■ **SUPPLIED DATA**
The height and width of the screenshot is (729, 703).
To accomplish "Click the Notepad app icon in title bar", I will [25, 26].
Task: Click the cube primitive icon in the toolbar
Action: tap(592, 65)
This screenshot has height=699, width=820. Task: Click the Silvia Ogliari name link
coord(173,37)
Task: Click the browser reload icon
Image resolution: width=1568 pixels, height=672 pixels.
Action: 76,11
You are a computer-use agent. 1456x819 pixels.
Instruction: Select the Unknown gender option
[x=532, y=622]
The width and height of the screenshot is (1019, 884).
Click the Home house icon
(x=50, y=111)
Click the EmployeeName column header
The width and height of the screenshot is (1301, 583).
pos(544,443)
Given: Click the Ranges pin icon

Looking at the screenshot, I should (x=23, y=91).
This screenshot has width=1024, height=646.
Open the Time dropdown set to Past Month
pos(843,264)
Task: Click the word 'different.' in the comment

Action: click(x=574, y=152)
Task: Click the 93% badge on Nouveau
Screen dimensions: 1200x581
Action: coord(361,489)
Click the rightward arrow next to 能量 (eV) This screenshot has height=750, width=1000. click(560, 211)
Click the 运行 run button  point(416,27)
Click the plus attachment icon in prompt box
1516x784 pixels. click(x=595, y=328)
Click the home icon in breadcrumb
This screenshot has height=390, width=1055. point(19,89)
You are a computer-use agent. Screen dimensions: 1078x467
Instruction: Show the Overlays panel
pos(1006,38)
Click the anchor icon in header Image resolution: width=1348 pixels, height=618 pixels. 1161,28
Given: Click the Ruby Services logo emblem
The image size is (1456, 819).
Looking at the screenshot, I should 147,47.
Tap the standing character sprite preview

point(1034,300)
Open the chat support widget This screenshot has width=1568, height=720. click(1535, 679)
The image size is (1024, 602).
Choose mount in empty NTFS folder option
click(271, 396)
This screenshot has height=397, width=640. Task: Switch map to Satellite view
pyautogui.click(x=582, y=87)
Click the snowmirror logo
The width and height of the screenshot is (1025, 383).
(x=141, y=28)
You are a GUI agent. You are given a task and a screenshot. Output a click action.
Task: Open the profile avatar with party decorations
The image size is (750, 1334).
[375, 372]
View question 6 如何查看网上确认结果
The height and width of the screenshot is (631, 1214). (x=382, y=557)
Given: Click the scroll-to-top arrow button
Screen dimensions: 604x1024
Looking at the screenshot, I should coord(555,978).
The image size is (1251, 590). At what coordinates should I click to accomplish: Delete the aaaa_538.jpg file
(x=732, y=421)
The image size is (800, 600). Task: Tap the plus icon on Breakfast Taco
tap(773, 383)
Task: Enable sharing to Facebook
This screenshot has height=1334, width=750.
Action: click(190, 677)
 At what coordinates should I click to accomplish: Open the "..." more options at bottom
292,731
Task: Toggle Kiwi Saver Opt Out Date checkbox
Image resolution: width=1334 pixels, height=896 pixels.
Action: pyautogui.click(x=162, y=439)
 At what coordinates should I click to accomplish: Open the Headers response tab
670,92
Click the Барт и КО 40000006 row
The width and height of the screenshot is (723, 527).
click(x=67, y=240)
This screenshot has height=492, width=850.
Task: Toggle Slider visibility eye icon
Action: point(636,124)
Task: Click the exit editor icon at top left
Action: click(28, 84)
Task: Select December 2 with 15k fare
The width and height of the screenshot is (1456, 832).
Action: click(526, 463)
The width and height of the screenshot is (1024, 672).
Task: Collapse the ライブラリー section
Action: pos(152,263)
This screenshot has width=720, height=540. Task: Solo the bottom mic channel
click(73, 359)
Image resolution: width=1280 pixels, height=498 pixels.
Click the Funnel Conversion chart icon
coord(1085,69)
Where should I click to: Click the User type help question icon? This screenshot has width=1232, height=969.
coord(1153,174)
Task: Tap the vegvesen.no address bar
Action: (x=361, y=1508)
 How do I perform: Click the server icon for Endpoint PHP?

■ **DIRECTION**
Print the lines of the listing exactly as they stand, starting with the line that contains "View question 6 如何查看网上确认结果" and going on through the line that contains "Action: click(190, 677)", both included.

■ **RESPONSE BELOW**
View question 6 如何查看网上确认结果
The height and width of the screenshot is (631, 1214). (x=382, y=557)
Given: Click the scroll-to-top arrow button
Screen dimensions: 604x1024
Looking at the screenshot, I should coord(555,978).
The image size is (1251, 590). At what coordinates should I click to accomplish: Delete the aaaa_538.jpg file
(x=732, y=421)
The image size is (800, 600). Task: Tap the plus icon on Breakfast Taco
tap(773, 383)
Task: Enable sharing to Facebook
This screenshot has height=1334, width=750.
Action: click(190, 677)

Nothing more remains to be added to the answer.